Dr. Selvey's collegiate teaching experience spans from 2004 to the present. At the University of Washington (2009-2012), Dr. Selvey taught the UW Men’s Glee Club and UW Summer Chorale and guest lectured regularly to classes of 400 students. He was a Pre-doctoral Teaching Associate and also assisted in teaching undergraduate and graduate conducting and choral technique courses and served as assistant conductor to the top choral ensembles: University Chorale and University Chamber Singers. His conducting performance with University Chamber Singers of “In Lumine” by Guggenheim-winning composer Huck Hodge was well-received by composer, Chamber Singers, and audience alike. At Emory University (2006-2008), Dr. Selvey was instrumental in re-founding the Emory Women's Chorus, which he also conducted. He also co-conducted Emory Mastersingers. As a Graduate Assistant, he assisted with undergraduate music history and a graduate choral repertoire seminar. He also assisted the University Chorus and the Emory Concert Choir. At Moody Bible Institute (2005-2006), Dr. Selvey directed the Women's Concert Choir and the Handbell Ensemble, both of which toured twice and recorded a CD. While on faculty at Moody, Dr. Selvey also assisted the Music Department Chair in coordinating departmental affairs.
Dr. Selvey champions collaboration and a critical pedagogy philosophy and has overseen numerous projects with composers, dancers, visual artists, and community organizations. The "Brahms Requiem Project" is one of the most consummately collaborative projects Dr. Selvey has spearheaded. This weekend of performances for the benefit of the community involved collaboration among two conductors, two academic institutions, two religious institutions, Chorosynthesis Singers, and two pianists. Through his nonprofit Chorosynthesis, he is working on another composer-professional choir-conductor collaboration for March of 2016. Dr. Selvey's teaching also exemplifies collaboration. “Never Again…Once More” (summer 2011)—a student-centered production of a re-contextualized drama incorporating dance, acting, and challenging choral repertoire from opera, musical theater, oratorio—serves as an example of Dr. Selvey’s ability to empower students to make contributions to a great artistic cause. Chorosynthesis Singers' recent performance of 10 premieres with socially conscious themes ("Empowering Silenced Voices") has become the foundation for a multi-year project culminating in a double CD to be released by Centaur Records in 2017.

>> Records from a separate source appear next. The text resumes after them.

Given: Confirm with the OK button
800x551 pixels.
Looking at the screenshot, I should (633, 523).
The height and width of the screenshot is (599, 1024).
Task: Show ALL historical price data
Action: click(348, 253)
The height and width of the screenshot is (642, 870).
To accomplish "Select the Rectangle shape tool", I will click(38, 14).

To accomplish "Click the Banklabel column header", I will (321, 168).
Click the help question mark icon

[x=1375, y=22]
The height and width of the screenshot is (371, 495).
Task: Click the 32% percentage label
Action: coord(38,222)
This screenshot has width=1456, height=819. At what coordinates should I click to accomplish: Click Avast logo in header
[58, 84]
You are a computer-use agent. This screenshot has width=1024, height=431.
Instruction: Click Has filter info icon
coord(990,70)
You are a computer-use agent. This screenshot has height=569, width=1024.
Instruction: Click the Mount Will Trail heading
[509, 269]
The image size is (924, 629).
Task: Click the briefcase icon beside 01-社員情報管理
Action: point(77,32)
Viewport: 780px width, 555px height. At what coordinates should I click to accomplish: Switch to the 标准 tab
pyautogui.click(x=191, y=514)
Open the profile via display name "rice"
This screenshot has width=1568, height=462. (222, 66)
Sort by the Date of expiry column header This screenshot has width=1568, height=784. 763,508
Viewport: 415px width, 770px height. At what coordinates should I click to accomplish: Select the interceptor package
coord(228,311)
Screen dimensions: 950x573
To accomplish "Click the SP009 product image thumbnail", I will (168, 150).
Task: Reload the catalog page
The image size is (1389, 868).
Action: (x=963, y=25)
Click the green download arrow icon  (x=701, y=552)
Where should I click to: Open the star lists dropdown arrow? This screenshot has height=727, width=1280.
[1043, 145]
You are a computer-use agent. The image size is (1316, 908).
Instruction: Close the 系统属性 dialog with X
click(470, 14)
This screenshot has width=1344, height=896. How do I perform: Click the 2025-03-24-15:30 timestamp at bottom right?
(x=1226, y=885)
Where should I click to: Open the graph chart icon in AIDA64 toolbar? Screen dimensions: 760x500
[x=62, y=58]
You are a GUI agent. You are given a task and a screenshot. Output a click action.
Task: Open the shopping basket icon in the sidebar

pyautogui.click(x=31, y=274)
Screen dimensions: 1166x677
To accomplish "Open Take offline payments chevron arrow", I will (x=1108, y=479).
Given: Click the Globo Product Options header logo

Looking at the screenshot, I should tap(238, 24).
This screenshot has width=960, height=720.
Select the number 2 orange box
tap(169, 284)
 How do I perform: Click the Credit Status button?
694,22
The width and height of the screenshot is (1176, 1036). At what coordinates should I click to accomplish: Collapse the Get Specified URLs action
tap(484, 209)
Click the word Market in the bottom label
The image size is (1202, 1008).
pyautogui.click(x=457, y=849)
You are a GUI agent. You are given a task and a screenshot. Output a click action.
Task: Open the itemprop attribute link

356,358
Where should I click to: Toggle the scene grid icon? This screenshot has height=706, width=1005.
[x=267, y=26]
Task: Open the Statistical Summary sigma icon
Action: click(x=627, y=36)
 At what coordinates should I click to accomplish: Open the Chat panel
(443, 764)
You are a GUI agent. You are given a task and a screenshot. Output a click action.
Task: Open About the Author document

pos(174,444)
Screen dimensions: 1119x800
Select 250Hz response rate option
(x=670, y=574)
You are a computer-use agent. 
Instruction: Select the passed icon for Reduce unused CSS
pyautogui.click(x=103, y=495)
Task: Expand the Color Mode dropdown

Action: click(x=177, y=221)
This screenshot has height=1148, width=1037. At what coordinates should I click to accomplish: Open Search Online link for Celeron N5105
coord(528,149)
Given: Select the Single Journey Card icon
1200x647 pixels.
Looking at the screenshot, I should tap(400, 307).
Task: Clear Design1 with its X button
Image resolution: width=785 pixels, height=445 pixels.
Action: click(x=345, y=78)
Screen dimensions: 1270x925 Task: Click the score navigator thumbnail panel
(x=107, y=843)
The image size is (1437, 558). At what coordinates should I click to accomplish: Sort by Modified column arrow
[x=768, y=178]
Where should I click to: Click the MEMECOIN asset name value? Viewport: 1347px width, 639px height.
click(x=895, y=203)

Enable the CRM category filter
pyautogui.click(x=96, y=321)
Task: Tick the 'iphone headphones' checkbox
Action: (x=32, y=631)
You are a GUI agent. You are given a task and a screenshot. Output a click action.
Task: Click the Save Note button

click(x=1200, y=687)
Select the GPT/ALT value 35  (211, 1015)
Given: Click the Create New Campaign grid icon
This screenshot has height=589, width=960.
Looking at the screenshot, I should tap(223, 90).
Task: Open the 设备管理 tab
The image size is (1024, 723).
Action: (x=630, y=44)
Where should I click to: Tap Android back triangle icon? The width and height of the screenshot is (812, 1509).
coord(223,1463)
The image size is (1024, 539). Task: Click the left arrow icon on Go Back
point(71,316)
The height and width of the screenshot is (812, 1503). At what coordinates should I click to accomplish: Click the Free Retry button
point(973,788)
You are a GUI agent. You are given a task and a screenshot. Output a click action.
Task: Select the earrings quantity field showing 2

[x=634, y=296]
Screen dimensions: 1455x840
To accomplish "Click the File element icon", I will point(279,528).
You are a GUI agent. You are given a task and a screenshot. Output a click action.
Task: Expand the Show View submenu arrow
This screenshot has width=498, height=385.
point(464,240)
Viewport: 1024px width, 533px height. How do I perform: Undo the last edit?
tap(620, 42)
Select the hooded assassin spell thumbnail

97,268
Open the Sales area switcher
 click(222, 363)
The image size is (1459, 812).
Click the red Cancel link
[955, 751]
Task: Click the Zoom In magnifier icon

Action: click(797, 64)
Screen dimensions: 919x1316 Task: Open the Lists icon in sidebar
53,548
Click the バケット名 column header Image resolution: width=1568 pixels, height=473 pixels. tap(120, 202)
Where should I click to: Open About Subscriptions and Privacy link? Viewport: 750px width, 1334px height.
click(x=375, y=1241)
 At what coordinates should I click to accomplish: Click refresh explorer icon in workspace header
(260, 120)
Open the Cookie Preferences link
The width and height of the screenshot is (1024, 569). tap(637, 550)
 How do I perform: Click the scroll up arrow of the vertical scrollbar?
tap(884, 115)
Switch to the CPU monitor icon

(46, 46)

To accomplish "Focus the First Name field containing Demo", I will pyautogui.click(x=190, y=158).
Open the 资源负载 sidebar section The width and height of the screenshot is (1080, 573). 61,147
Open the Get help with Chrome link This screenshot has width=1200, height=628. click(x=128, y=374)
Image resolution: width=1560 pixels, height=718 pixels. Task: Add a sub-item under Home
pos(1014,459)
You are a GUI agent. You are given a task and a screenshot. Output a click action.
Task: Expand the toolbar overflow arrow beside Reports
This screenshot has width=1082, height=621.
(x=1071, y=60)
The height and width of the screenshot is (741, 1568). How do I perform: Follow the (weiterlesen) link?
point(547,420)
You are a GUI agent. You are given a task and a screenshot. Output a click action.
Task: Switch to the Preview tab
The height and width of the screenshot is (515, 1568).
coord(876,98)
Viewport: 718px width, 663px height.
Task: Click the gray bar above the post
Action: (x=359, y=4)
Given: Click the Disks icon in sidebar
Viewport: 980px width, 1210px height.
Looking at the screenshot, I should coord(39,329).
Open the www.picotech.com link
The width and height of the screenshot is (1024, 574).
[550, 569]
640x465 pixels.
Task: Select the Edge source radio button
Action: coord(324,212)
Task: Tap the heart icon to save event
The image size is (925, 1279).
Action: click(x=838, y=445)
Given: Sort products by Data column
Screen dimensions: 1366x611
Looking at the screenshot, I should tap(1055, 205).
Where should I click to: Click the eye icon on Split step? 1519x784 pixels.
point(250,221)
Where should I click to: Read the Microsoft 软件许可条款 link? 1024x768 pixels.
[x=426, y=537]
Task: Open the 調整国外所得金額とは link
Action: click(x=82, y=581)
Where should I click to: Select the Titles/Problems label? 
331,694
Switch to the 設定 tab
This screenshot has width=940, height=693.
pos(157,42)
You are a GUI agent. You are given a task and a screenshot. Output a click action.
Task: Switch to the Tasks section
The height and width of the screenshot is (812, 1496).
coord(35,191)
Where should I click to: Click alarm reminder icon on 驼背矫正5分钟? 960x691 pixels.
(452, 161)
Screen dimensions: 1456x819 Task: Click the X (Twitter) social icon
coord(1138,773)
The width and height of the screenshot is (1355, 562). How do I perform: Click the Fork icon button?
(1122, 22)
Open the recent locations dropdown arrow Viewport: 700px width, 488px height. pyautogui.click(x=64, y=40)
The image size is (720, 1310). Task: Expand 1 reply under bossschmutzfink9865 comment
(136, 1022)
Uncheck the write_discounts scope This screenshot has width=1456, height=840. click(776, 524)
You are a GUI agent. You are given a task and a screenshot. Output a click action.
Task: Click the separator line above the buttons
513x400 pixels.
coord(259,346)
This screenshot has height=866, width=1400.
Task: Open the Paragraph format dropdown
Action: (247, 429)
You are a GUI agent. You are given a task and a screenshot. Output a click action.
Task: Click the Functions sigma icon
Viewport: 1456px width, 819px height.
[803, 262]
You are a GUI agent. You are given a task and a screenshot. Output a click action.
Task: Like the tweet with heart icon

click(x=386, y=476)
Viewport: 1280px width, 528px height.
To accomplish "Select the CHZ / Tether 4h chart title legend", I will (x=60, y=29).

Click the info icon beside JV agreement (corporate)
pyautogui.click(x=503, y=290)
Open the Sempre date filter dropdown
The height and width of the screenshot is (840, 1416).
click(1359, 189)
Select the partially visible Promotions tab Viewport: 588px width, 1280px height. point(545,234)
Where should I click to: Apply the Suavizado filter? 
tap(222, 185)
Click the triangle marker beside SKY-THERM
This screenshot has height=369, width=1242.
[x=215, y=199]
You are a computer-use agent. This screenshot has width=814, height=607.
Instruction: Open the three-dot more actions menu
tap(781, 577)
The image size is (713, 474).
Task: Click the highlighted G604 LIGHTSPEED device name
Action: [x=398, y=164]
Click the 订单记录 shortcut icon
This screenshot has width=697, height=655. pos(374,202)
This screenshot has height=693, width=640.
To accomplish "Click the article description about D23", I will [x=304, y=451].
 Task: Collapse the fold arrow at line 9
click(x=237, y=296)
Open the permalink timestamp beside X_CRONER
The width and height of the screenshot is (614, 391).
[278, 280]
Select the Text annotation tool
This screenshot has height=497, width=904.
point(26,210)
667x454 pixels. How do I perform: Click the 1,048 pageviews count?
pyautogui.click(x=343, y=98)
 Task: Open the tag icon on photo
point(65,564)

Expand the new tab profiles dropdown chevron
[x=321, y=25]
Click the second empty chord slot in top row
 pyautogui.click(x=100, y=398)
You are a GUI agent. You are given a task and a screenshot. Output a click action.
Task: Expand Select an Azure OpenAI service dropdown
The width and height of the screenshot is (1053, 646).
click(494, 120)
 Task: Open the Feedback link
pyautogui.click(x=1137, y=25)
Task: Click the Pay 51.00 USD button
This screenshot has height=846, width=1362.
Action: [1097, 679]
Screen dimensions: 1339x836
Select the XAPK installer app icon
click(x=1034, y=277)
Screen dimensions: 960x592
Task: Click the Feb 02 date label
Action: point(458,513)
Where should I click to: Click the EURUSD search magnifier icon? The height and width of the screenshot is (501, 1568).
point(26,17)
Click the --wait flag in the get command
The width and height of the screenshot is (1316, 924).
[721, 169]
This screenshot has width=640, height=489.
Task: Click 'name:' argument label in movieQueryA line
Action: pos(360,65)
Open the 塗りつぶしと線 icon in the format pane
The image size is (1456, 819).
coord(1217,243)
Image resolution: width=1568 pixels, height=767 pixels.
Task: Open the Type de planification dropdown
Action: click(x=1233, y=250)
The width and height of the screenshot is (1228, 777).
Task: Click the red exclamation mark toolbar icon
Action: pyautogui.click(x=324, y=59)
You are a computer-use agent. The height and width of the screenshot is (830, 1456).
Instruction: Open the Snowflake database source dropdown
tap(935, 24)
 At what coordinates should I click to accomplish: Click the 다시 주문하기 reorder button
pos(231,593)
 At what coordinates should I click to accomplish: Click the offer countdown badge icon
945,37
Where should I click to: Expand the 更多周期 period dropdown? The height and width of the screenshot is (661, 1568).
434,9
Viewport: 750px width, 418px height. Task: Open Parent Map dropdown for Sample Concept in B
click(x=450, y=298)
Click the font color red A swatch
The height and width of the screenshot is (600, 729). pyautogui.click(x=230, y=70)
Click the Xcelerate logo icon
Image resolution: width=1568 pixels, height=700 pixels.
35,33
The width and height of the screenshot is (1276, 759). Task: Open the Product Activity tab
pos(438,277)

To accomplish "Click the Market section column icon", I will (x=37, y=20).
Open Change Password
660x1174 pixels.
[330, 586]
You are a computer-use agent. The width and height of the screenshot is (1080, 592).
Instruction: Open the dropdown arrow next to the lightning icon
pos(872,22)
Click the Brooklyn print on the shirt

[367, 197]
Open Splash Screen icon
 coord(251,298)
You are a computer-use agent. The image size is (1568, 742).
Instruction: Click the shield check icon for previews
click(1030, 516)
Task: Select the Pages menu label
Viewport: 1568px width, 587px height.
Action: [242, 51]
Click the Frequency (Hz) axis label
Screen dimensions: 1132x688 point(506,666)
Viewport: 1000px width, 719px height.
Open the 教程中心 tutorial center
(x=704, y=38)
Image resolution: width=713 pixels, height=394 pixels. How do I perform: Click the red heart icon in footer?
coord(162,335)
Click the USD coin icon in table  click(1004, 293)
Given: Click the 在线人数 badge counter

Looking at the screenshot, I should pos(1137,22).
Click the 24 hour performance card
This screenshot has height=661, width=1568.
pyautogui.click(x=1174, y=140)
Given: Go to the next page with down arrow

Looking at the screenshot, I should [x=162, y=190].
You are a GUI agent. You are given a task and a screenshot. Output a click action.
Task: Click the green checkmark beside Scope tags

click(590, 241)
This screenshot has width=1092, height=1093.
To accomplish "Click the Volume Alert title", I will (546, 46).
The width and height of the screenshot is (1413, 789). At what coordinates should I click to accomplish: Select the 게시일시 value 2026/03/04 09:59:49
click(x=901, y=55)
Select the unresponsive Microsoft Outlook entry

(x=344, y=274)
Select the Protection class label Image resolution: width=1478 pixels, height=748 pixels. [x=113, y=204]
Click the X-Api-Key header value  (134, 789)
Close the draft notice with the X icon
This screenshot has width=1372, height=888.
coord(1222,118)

Dr. Selvey has performed solo oratorio and opera roles as baritone and countertenor, as well as a chorister in academic and professional settings, including a world premiere opera role, as well as a world premiere solo role with chorus. In addition, Dr. Selvey has performed numerous solo recitals and in many master class performances. Selvey's roles have included solo roles in multiple Renaissance masses, several Bach cantatas and motets, Bach's Magnificat, Handel's Messiah, several Schubert masses, Brahms' Ein deutsches Requiem, Faure's Requiem, Mendelssohn's Elijah, and Messiaen's Cinq Rechants. In 2007, he performed in England with the Tallis Scholars. Dr. Selvey is also a beloved vocal coach and private instructor of more than 15 years and recently taught successful students of both classical and musical theater majors at Southern Illinois University and Blackburn College. He currently teaches beginning piano and voice for the Thames Valley Music School in New London, Connecticut.